Treatments That Reduce Heavy Bleeding

Several hormonal treatments can significantly cut menstrual blood loss, and many of them also help manage endometriosis itself.

A hormonal IUD (the levonorgestrel-releasing type) is one of the most effective options, reducing menstrual blood loss by up to 96% after one year. It works by releasing a small amount of progestin directly into the uterus, which thins the lining and reduces how much tissue builds up each cycle. For many people, periods become very light or stop altogether.

Combined oral contraceptives (the standard birth control pill) reduce blood loss by roughly 50% and also regulate cycle timing, which helps with unpredictable bleeding. Certain progestin-only pills can stop periods entirely in about 20% of users. Injectable progestins push that number higher, inducing no periods at all in up to 50% of people who use them.

For more severe cases, medications that temporarily shut down ovarian hormone production can achieve amenorrhea (no periods) in up to 90% of users. These are typically used short-term because of side effects related to very low estrogen, like bone thinning and hot flashes, but they can be a useful bridge while planning longer-term management.

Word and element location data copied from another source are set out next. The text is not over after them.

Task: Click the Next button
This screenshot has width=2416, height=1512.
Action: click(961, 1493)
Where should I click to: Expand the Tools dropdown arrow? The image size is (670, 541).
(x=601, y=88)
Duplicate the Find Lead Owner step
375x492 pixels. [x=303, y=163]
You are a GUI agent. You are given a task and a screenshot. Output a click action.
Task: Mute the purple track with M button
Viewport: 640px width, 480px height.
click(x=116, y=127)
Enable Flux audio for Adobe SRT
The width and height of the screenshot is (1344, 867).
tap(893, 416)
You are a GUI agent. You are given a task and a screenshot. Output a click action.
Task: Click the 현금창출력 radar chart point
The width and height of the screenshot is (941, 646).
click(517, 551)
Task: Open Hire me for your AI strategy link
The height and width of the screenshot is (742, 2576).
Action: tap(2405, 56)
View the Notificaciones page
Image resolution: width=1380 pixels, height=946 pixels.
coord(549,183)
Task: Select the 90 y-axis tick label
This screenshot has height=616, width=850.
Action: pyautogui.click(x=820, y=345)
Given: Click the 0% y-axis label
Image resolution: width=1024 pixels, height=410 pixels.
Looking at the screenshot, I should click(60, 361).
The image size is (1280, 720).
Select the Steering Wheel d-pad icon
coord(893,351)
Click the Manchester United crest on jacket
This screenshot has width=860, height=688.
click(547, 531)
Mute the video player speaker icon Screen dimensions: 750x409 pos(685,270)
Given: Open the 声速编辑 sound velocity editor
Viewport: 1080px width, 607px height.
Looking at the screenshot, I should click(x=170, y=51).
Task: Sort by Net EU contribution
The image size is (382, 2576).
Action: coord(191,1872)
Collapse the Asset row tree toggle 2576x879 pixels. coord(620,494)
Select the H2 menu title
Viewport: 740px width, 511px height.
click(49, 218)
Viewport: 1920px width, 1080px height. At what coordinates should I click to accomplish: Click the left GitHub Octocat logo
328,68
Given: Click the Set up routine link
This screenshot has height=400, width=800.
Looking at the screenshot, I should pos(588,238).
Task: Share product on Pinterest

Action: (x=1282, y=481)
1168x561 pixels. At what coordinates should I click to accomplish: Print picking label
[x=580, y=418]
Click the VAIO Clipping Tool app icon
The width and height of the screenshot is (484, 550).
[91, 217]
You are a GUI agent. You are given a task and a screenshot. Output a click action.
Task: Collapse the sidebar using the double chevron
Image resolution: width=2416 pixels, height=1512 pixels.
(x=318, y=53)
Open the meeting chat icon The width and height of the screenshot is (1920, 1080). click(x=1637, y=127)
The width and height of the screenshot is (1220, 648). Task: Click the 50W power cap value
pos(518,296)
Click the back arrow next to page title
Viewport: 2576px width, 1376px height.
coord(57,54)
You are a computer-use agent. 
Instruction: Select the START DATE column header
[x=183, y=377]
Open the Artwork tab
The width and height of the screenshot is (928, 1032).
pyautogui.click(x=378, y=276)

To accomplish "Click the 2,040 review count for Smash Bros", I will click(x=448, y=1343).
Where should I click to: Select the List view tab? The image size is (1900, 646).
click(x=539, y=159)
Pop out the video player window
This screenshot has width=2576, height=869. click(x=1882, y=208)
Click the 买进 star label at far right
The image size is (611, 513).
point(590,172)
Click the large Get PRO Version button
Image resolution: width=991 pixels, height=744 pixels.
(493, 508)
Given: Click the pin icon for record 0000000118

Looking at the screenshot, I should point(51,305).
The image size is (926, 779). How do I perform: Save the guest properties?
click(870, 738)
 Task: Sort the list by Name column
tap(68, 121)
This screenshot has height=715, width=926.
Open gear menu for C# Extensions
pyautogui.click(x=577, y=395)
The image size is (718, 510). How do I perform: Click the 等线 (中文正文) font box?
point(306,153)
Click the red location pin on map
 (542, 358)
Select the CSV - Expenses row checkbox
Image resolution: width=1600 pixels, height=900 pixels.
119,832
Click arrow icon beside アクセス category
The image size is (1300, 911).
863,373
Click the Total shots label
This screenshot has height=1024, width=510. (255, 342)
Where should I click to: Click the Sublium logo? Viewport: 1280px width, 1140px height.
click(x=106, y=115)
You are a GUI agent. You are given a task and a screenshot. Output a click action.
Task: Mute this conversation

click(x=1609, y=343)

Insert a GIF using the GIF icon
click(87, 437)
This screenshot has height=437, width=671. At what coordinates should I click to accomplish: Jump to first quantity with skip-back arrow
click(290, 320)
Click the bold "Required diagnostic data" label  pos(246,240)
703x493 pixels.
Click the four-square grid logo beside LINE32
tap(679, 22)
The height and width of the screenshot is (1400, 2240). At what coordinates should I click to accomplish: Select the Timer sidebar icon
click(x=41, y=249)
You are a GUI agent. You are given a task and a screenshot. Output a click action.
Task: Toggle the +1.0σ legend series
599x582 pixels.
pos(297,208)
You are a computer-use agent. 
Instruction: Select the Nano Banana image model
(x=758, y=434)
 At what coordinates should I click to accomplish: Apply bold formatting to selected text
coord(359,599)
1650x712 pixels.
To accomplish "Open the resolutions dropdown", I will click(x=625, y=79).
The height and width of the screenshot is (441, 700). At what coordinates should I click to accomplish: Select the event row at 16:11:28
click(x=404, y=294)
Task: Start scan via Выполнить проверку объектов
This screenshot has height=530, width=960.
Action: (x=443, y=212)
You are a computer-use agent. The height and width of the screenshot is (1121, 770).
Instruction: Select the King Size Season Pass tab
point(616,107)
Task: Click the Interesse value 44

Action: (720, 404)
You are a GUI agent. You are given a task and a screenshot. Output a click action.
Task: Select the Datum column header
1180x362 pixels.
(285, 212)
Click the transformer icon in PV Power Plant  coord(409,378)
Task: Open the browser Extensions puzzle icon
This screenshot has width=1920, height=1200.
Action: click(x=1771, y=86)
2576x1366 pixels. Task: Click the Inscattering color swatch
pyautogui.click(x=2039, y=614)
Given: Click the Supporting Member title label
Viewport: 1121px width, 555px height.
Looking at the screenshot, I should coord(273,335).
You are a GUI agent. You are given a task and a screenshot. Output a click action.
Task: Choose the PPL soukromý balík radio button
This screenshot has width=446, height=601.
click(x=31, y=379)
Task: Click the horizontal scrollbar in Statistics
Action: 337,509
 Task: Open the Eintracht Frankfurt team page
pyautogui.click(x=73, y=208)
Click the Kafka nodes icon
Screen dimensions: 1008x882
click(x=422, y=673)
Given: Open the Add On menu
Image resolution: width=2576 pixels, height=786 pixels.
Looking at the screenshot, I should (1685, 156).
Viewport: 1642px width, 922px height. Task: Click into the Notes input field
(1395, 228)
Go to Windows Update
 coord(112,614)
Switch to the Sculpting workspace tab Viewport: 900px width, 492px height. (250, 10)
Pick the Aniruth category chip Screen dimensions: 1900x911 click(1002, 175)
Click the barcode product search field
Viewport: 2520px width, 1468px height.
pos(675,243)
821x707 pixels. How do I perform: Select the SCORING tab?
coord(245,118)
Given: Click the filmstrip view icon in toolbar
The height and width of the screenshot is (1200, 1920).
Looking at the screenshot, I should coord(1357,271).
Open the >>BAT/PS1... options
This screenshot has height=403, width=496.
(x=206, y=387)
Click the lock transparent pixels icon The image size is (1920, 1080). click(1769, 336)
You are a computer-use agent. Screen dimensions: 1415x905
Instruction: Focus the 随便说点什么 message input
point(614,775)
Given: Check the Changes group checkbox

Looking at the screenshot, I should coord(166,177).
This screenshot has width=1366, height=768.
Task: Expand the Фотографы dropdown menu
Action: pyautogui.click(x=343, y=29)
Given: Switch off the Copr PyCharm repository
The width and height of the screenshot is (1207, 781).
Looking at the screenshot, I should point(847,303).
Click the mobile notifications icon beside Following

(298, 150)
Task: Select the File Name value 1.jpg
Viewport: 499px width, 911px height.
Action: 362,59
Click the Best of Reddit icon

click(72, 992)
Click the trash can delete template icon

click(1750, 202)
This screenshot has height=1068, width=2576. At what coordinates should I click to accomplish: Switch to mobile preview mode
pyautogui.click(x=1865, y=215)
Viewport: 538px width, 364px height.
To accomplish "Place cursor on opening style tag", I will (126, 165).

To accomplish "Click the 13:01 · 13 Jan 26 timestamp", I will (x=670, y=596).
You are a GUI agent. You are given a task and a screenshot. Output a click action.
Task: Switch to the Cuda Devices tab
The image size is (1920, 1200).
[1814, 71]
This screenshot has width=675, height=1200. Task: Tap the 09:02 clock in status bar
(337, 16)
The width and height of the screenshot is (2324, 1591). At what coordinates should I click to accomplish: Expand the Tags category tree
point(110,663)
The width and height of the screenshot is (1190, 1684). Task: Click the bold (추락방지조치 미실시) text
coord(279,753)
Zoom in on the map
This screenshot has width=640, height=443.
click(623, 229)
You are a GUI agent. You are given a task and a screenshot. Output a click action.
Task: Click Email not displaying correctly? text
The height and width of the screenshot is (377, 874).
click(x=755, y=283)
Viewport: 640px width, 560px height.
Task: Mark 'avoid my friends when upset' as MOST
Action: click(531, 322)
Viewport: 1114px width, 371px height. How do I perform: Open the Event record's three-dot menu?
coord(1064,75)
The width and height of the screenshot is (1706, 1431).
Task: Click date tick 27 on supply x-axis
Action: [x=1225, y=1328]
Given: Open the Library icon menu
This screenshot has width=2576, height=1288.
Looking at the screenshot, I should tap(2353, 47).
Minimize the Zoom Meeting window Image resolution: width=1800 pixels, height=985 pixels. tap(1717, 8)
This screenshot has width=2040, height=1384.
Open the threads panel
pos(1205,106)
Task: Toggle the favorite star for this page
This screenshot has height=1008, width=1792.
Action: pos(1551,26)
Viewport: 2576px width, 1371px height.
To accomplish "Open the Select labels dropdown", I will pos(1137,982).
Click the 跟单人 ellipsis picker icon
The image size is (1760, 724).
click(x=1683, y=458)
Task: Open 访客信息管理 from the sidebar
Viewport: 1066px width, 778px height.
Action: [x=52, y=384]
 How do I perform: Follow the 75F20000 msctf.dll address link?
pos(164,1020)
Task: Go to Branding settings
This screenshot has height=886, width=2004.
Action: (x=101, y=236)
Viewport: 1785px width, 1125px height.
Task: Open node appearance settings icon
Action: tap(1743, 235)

Oral progestin tablets taken on a specific cycle schedule have been shown to reduce blood loss by more than 80%, though the daily regimen is more demanding than set-and-forget options like an IUD.

Does Surgery Help With Heavy Periods?

Surgical removal of endometriosis lesions, typically done through laparoscopy, is primarily aimed at reducing pain and improving fertility. Most people notice significant relief after excision of the growths. However, surgery targets the endometriosis tissue outside the uterus. If heavy bleeding is driven more by adenomyosis or by the hormonal environment than by the lesions themselves, removing those lesions may not dramatically change your flow.

That said, reducing the overall burden of disease and inflammation can have ripple effects on how the uterus functions. Some people do report lighter periods after surgery, though this isn’t a guaranteed outcome, and symptoms can recur over time as new tissue grows. If heavy bleeding is your primary concern, hormonal management is generally more reliable than surgery alone for controlling flow. Many treatment plans combine both approaches.